Now maybe we’re so familiar with the story that it looses it impact on us.  Imagine the situation.  Your foreign husband has died.  And your mother-in-law is also widowed.  She’s destitute.  And she’s making a dangerous journey back to her own country.  And when she gets there, the future’s not bright.  It’s v uncertain.  What’s more, your mother-in-law is saying, thanks of much for all you support.  But go back to your mum and seek a better life.  What would you have done?  
It’s in a different league to all the usual mother-in-law jokes isn’t it?

But Ruth says no.  Where you go I will go.  Your people, the people of Israel, will be my people.  Your God, Yahweh the Lord, He will be my God.  I’m no longer a worshipper of Chemosh.  I love the Lord.  And where you die, I will die and be buried. 

She’s totally committed to Naomi.  Why?  Because she’s become a believer in Yahweh.  Because she’s lived around Naomi for 10 years and seen her faith in action.  They’ve probably talked loads about God.  They’ve probably studied the Scriptures together.   And Ruth was impressed.  Impressed with Naomi, but more importantly, impressed with Naomi’s God.  So impressed that she made Naomi’s God her God.  So impressed that she was prepared to give up all she knew to go with Naomi on a journey into the unknown.

And that’s still how the vast majority of people become Christians today.  There’s always exceptions.  But most people who become Christians say is was the faith of someone they knew which made them start to ask questions.  It’s the godly and trusting lives of His people that God most often uses to bring other people into the Kingdom.    It’s deeply challenging isn’t it?  Do the people around you even know you’re a Christian?  And if they did would they be attracted but the quality of your Christian life?  Would your trust and obedience especially in the tough times, draw unbelievers towards J?    Naomi wasn’t perfect and neither are we.  But it’s still deeply challenging isn’t it? 

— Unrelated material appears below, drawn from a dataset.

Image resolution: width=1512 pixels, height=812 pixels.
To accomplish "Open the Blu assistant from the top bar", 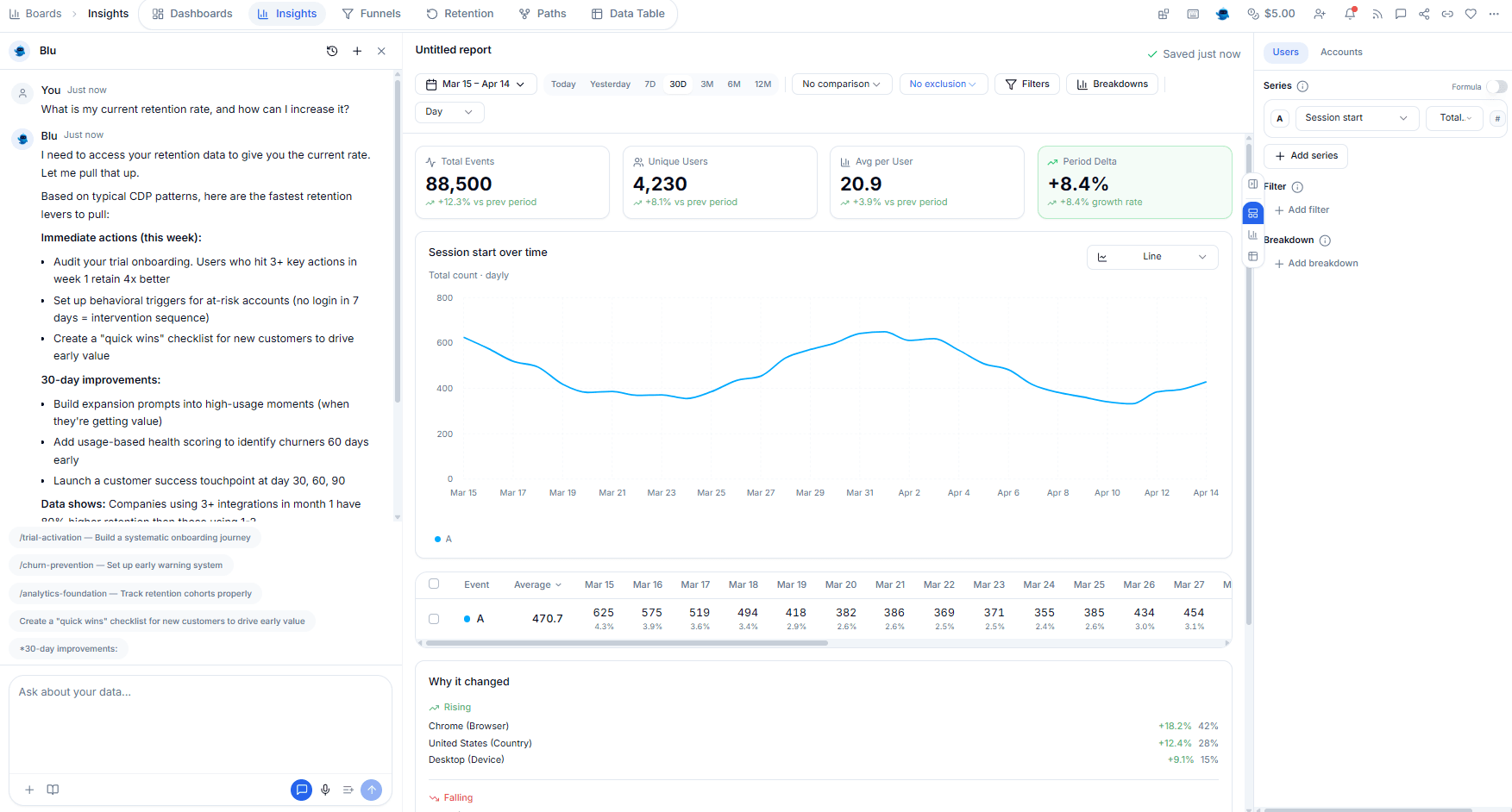I will [x=1222, y=14].
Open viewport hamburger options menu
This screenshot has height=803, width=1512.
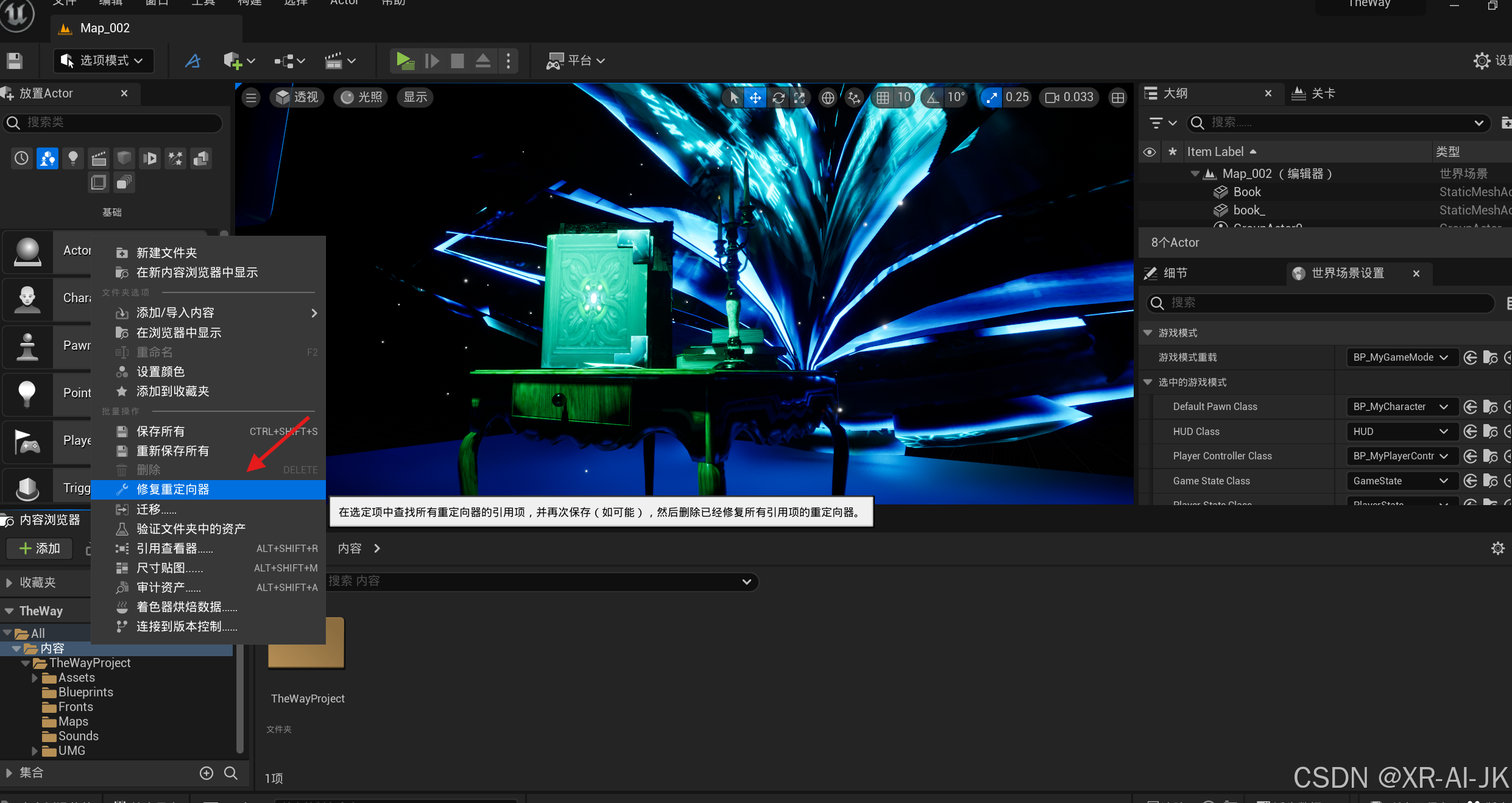click(x=251, y=97)
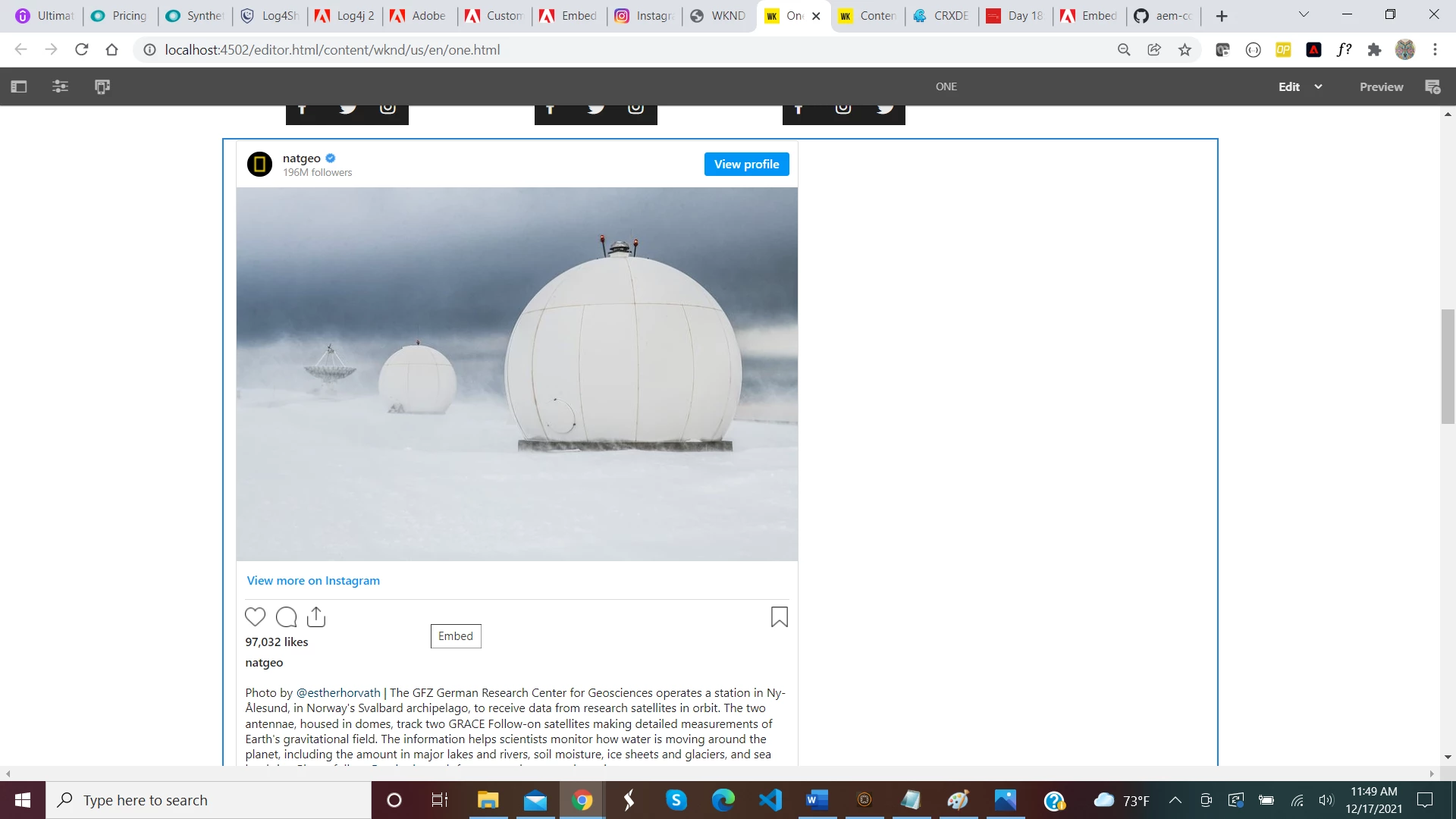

And so in v19,  Naomi and Ruth went on until they came to Bethlehem.  And as we’ve seen, the house of bread had literally become the house of bread once again.  The barley harvest was starting.   As Naomi had put back in v6:  the Lord had visited His people and given them food.  And Naomi and Ruth were part of His people.    The Lord was working out His purposes.  Not in a supernatural way.  But through His every-day sovereign control of the world. 

Naomi had been full.  But she’d been emptied.  The Lord has brought me back empty she says in v21.  But at least the Lord had brought her back.  Back from the land of Chemosh.  Back from the land of Moab.  Back to the Promised Land.  And back accompanied by her-daughter-in-law.  Her daughter-in-law Ruth who had shown incredible loving kindness by sticking with her.    

And so we see that the Lord had already begun to bless her once again.  She was already on the road to recovery.  On the way to being refilled.  And as we’ll see as we go through this book, the ultimate blessing would come through one of Naomi’s descendents.  Through a man called Jesus who would fulfil the ancient promise to Abraham to bring blessing to all nations;  blessing not just to Jews, but to gentiles like Ruth as well. 

The Lord was in control of every detail of Naomi’s life.   And He's in control of every detail of your life too.  He doesn’t promise us an easy life in this world.  In fact the NT warns us that, simply because we’re Christians, we’re likely to face even more hassles than the people around us.  But, if we’re Christians, the Lord has promised to be with us all the way.  He does have a plan to fill us with blessing;  eternal heavenly blessing in the New Creation.  

So as we draw to a close, the central issue is this:  will you trust and obey the Lord like Naomi.  Not only in times of obvious blessing.  But through the dark times.  Through the calamities.  Even when you don’t know what He’s up to.  Even when you’ve got unanswered questions.  Or are you going to fall at the first fence, become bitter and draft away from God?   Deeply challenging isn’t it.  Especially when we remember that none of us would last the course but for the grace of God. So let’s ask for His help.  Let’s pray.